# [DIRECTIONS]
Continue the Haskell mailing-list reply on memoization in adder1 and adder2, picking up right after its final sentence.

# [SUPPLIED TEXT]
====

[Haskell-cafe] Re: different performance of equivalent expression

Sat Jan 13 07:40:25 EST 2007

> I've run into strange effect that I can not explain. I have simple
> expression that can be written by two equivalent ways. However one way
> give much performance gain over another. Here is an example:
> 
> -- apply function many times (tail-recursive)
> many n f x = if n == 0 then x else many (n-1) f $! (f x)
> 
> -- first adder function
> adder1 = let r = many 5000000 sin 1.0 in \x -> x + r
> 
> -- second adder function
> adder2 = \x -> x + many 5000000 sin 1.0
>
> If you run program it think some seconds performing math, and them
> prints 4 results immediately. But with adder2 function, it perform
> calculation in every call, which can be seen visually.
>
> It seems that compiler is able to "cache" in some way long computation
> in first case, but not in second.

This is indeed the case and entirely reasonable. The effect is called
"memoization", a key ingredient to lazy evaluation. To simplify the
explanation, let's take the examples

    adder1 = let r = many 50000000 (1+) 0 in \x -> x + r
    adder2 = \x -> let s = many 50000000 (1+) 0 in x + s

The evaluation of (adder1 3) proceeds as follows:

    adder1 3
  = (let r = many 50000000 (1+) 0 in \x -> x + r) 3
  = let r = many 50000000 (1+) 0 in 3 + r
  = let r = 50000000 in 3 + r
  = 50000003

Now, (r) will be updated with the result (50000000) after it has been
calculated and subsequent access to (r) will retrieve the updated value
as in

    adder1 4
  = (let r = 50000000 in \x -> x + r) 4
  = let r = 50000000 in 4 + r
  = 50000004

Every incarnation of (adder1) shares the same r. For (adder2), things
are different. Here, (s) will be updated as well, but different
incarnations of (adder2) do not share the same (s) because (s) is only
in scope after supplying some argument (x). Hence, every (adder2 3) and
(adder3 4) (re)calculates its own (s).

====

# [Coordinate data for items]
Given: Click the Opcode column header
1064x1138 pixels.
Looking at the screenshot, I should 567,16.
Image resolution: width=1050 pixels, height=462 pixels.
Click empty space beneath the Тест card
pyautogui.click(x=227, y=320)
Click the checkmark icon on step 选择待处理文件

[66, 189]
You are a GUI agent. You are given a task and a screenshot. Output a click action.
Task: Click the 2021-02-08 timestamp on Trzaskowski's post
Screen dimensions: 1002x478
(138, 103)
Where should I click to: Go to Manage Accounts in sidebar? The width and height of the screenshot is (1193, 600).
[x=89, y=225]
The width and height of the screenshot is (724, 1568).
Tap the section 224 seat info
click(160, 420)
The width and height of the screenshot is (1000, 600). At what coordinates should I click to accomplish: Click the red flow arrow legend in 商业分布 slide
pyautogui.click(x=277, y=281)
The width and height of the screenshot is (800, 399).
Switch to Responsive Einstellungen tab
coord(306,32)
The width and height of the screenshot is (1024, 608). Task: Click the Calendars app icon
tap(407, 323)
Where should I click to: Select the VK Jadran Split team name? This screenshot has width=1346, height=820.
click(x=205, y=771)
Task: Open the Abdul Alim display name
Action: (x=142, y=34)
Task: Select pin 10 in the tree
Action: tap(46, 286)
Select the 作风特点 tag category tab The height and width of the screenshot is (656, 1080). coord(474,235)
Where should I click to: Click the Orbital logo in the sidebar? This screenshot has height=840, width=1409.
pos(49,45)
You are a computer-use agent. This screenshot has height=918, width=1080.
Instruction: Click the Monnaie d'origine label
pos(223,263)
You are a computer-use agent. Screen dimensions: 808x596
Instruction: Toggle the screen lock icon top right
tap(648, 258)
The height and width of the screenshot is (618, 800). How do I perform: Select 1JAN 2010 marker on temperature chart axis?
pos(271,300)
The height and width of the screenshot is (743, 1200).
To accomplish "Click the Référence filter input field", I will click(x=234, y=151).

====

# [TASK RESPONSE]
> I always thought that let a = b in x + a is just a syntactic sugar for x
> + b. Is it wrong?

This is correct but doesn't apply to the case above. The question here
is whether

    let a = b in \x -> x + a
  and
    \x -> let a = b in x + a

are equivalent. Considering the result, they are. But considering
running time and memory footprint, they are not. The first trades memory
for speed, the second trades speed for memory. In general, the compiler
is reluctant to switch between those two versions, i.e. it does not
perform much common subexpression elimination or "let floating" (see GHC
manual). The choice must be up to the programmer.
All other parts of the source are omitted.